Table 4. Results on ADE20K validation dataset.
Fig. 3.
figure 3

Visualization of segmentation results among different approaches on Cityscapes validation sets. The first to the fifth rows respectively are original image, ground truth results, results from Backbone+DenseASPP, results from Backbone+CycleASPP, results from Backbone+CycleASPP+ADC.

5 Visualization

The CycleNet mainly benefits from two modules mentioned above, CycleASPP and ADC. To further analyze the reason, we visualize features’similarity maps and class activation maps to realize a clear understanding.

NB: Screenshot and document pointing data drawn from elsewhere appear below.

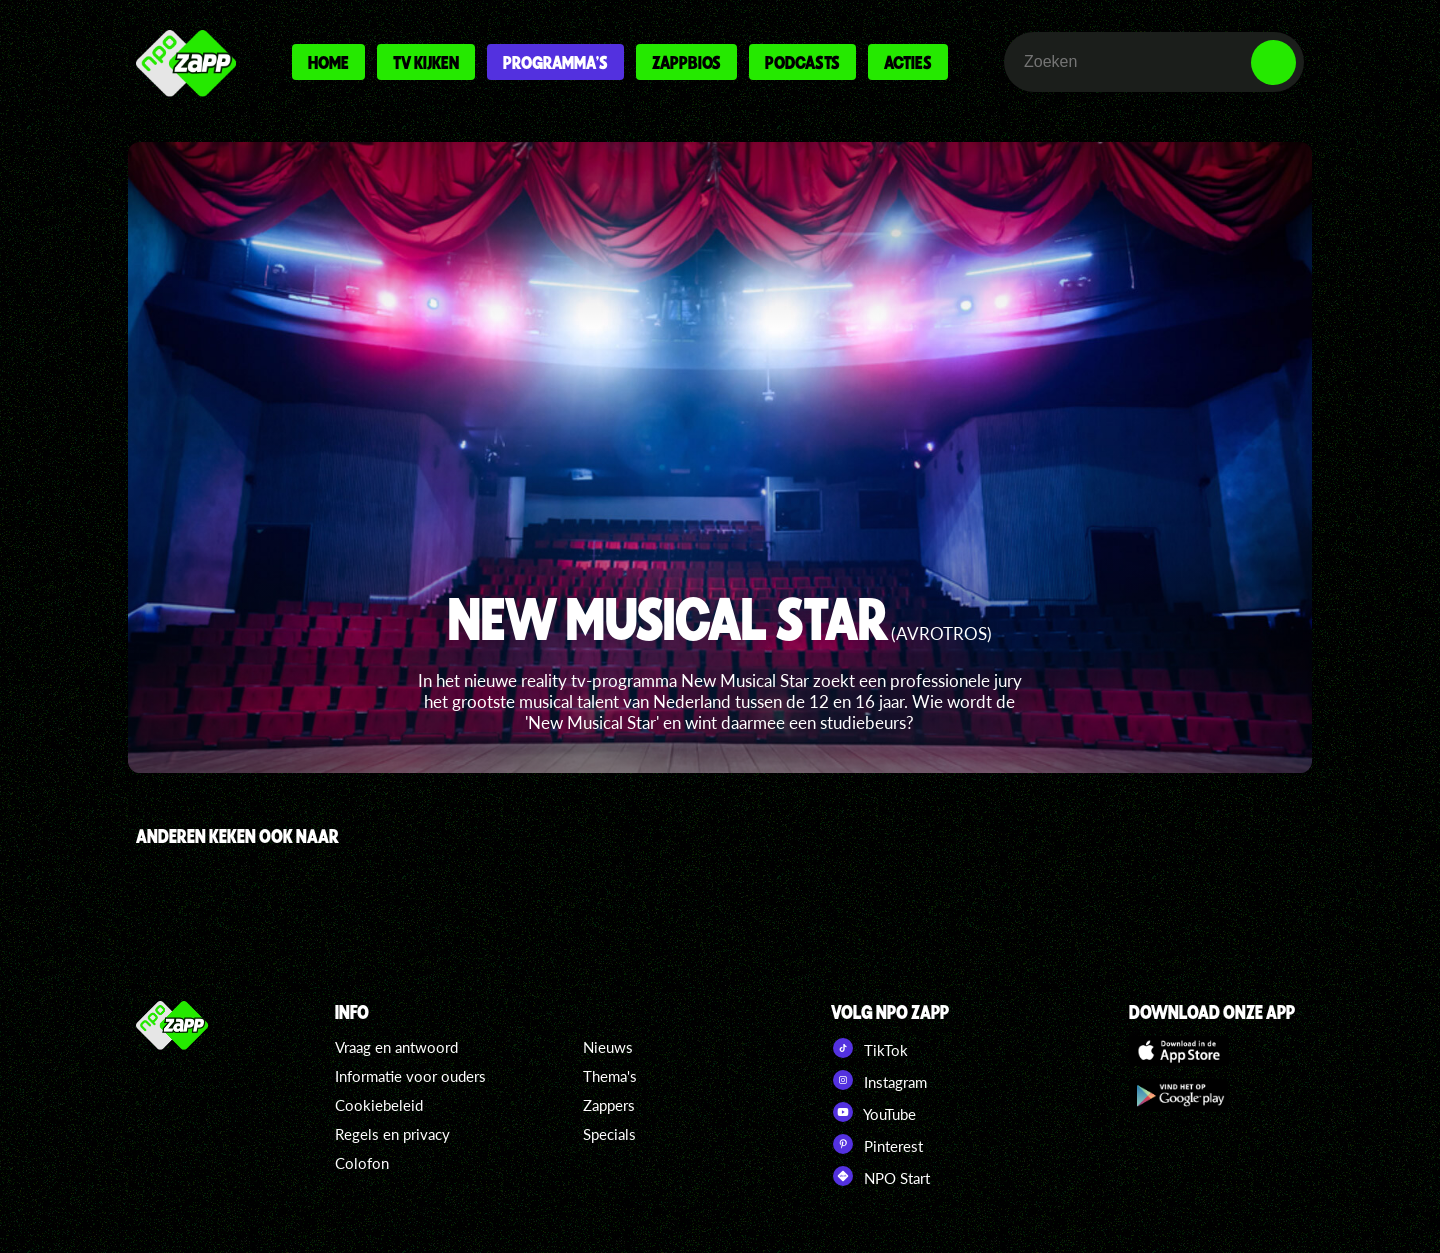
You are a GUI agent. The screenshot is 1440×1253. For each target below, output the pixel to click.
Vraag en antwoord (396, 1047)
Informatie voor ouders (410, 1076)
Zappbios (686, 62)
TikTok (869, 1048)
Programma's (555, 62)
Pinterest (877, 1144)
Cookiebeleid (379, 1105)
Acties (908, 62)
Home (328, 62)
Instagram (879, 1080)
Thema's (610, 1076)
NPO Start (880, 1176)
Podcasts (802, 62)
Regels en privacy (392, 1134)
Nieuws (608, 1047)
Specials (609, 1134)
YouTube (873, 1112)
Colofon (362, 1163)
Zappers (609, 1105)
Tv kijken (426, 62)
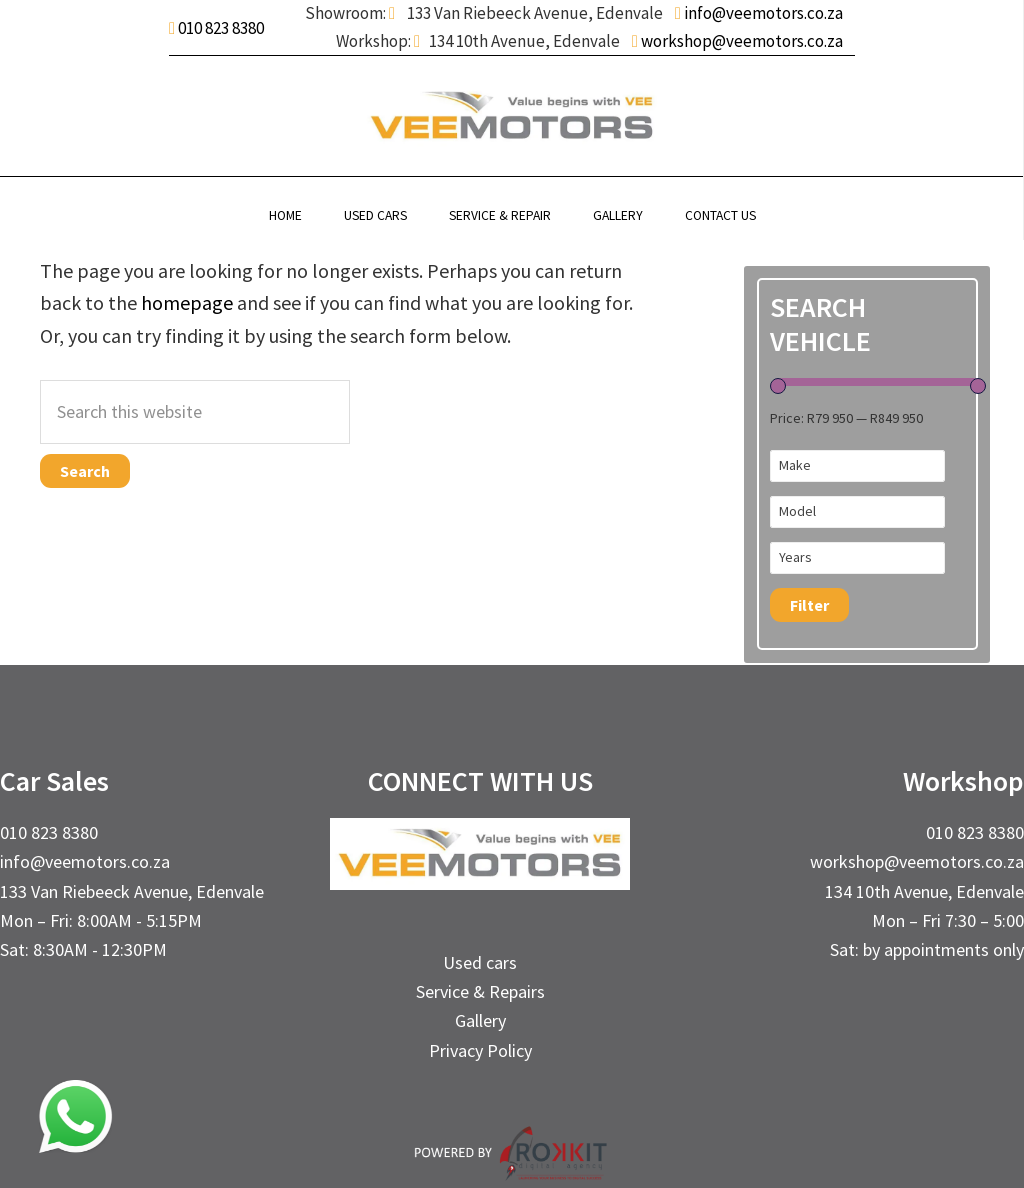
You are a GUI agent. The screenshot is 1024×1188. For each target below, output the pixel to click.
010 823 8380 (221, 28)
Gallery (480, 1020)
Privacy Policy (480, 1050)
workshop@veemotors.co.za (740, 41)
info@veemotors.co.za (762, 13)
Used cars (480, 962)
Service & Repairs (480, 991)
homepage (187, 302)
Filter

5.1 Results of Two Datasets

We visualize some results under different settings of the proposed approach in Fig. 3. The red square show the more difficult to distinguish regions. Obviously to find, CycleASPP can correct the misclassified pixels in DensASPP. Such as ‘truck’ or ‘car’ in the second example and ‘building’ or ‘wall’ in third example. Then, as in first example, CycleASPP can make sure that the pixels on the edge are not disturbed by the rich information from the large receptive fields. From the third example, compared the segmentation results of ‘pole’ from different methods, obviously, Backbone+CycleASPP equipped with ADC is able to exactly segment tiny objects.

Fig. 4.
figure 4

Visualization of features. (a) is the original image. (b) and (c) are similarity maps with red pixel in original images. Hotter color denotes more similar in feature level. (d) and (e) are class activation maps. Hotter color means larger in the degree of activation.

5.2 Features in Different Parts

In CycleASPP, each layer benefits from backwards high-level information. In order to show the refinement more clearly, we calculated the similarity maps, as shown in Fig. 4(b) and (c). With the help of backward connections, features of the same objects are more similar and features of different objects are more discriminative. Grad-CAM [27] are used to visualize the activation maps of two parts. As shown in Fig. 4(d) and (e), we only use one pixel exactly as red symbol in Fig. 4(a) to produce a class activation map. It is obvious that our module can see targets.

6 Conclusion

In this work, we present CycleNet to deal with the semantic segmentation task in complex scene. CycleNet contains two significant parts, CycleASPP and ADC. CycleASPP adds recurrent connections to dense forward connections like DenseASPP that help model gain more accurate information. Since deformable convolution can collect the information from unfixed positions, ADC develops the decoding procedure that is different from the simple interpolation. As a result, the possibility maps can better aligned with input image. Experiments on Cityscapes and ADE20K demonstrate the effectiveness of the proposed approach.